Il ne voyait rien autour de lui. Les bruits de la ville se confondaient avec d’autres, avec des voix surtout, qui continuaient à résonner sous son crâne. Une image le hantait plus que les autres : Mme Martin qui se levait, qui ramassait par terre les vêtements de son mari et qui cherchait l’argent ! Et Martin la regardant de son lit !

Le regard interrogateur de la femme !

« Je les ai jetés dans la Seine… »

C’est depuis ce moment qu’il y avait quelque chose de fêlé. Ou plutôt il y avait toujours eu un décalage dans son cerveau ! Déjà quand elle vivait dans la confiserie de Meaux !

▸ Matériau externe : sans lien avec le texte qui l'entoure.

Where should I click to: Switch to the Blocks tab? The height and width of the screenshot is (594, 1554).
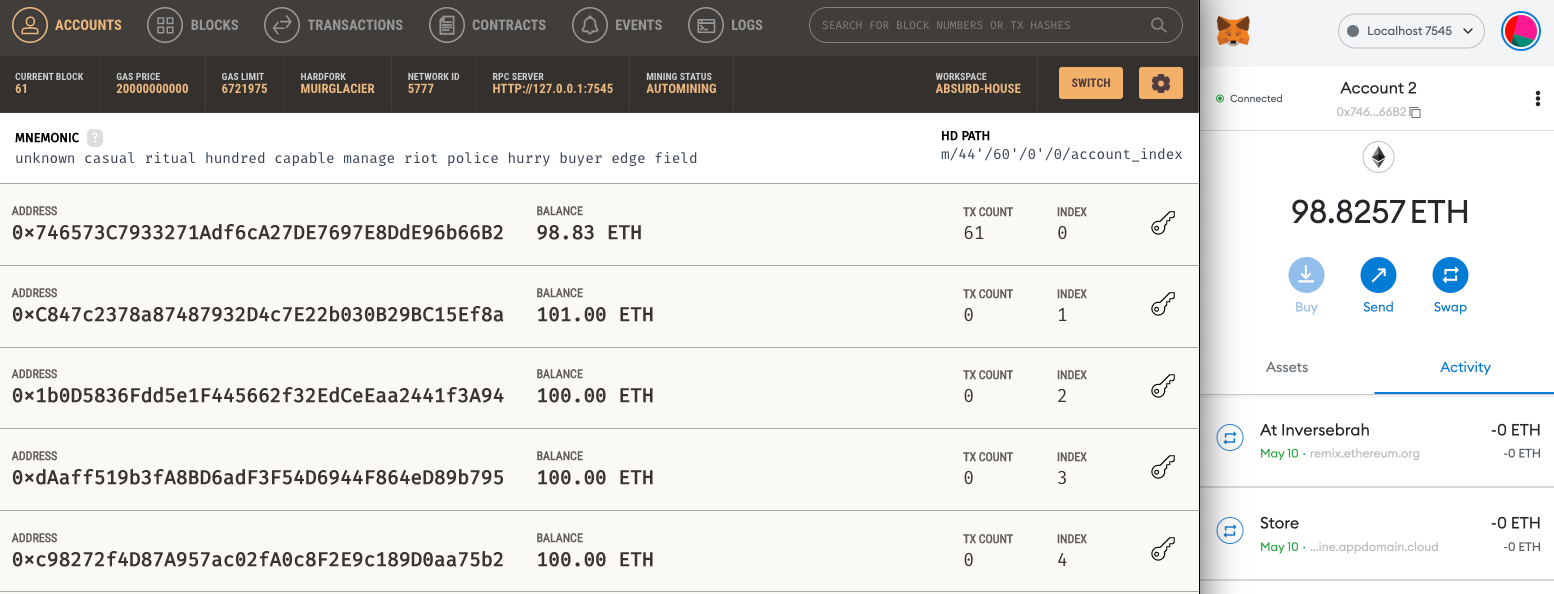pyautogui.click(x=193, y=25)
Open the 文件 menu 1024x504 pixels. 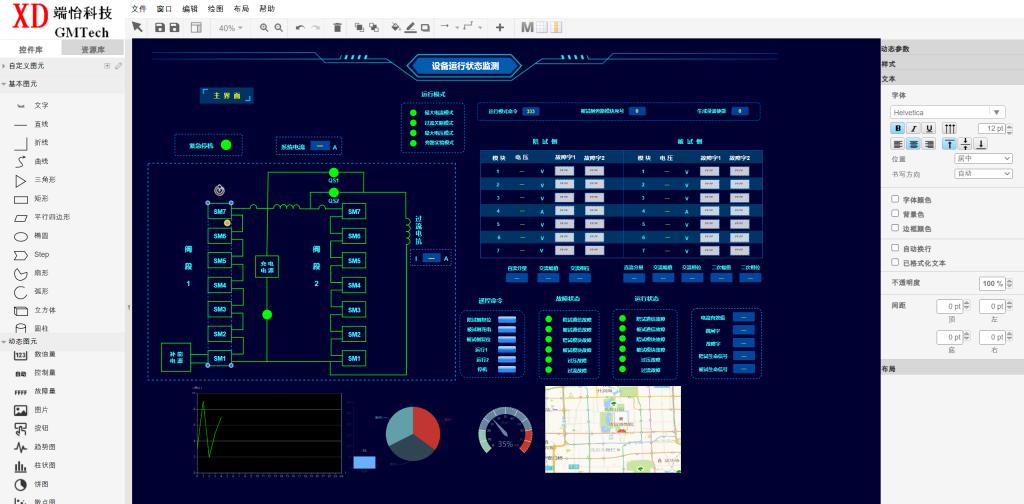pyautogui.click(x=139, y=8)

Seulement cela ne se remarquait pas. C’était une jeune fille presque jolie ! Nul ne s’inquiétait de ses lèvres trop minces…

Et Couchet l’épousait !

« Qu’est-ce que je deviendrais s’il t’arrivait quelque chose ? »

Maigret dut attendre, pour trouver le boulevard Beaumarchais. Sans raison il pensa à Nine.

« Elle n’aura rien ! Pas un sou… murmura-t-il à mi-voix. Le testament sera annulé. Et c’est Mme Couchet, née Dormoy… »

Le colonel avait dû commencer les démarches. C’était naturel. Mme Couchet aurait tout ! Tous les millions…

C’était une femme distinguée, qui saurait tenir son rang…

Maigret montait lentement l’escalier, poussait la porte de l’appartement du boulevard Richard-Lenoir.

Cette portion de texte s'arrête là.